Written exercise:
Write out every line of text in the entries below word for word, leaving the pictures out of your answer.

The data:

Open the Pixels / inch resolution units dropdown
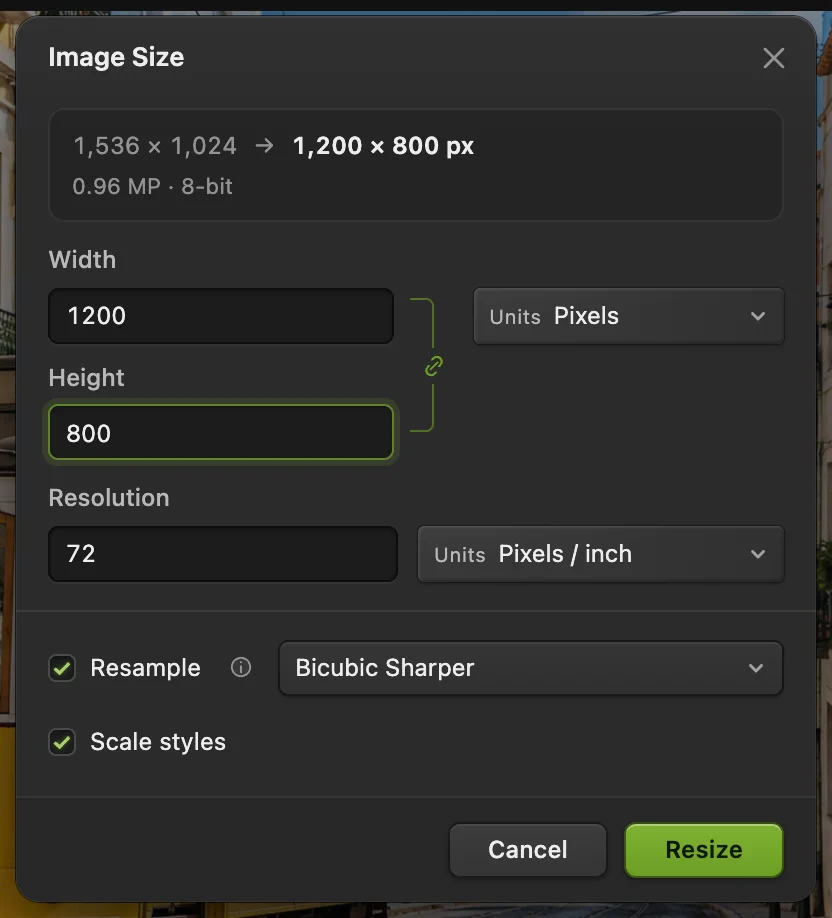832x918 pixels. [600, 554]
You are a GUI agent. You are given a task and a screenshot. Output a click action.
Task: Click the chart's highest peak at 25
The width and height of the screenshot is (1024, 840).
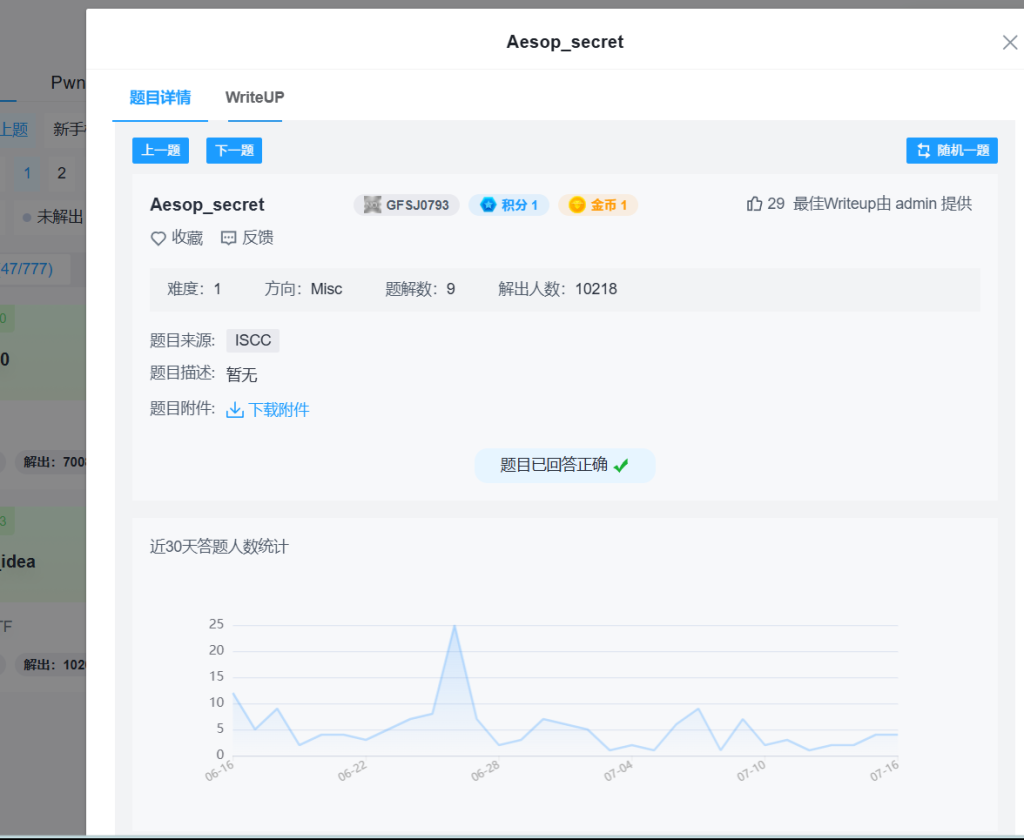[x=454, y=626]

Final result:
Open the Pixels / inch resolution units dropdown
832x918 pixels. [600, 554]
You are a GUI agent. You are given a task and a screenshot. Output a click action.
Task: Click the chart's highest peak at 25
The width and height of the screenshot is (1024, 840).
[x=454, y=626]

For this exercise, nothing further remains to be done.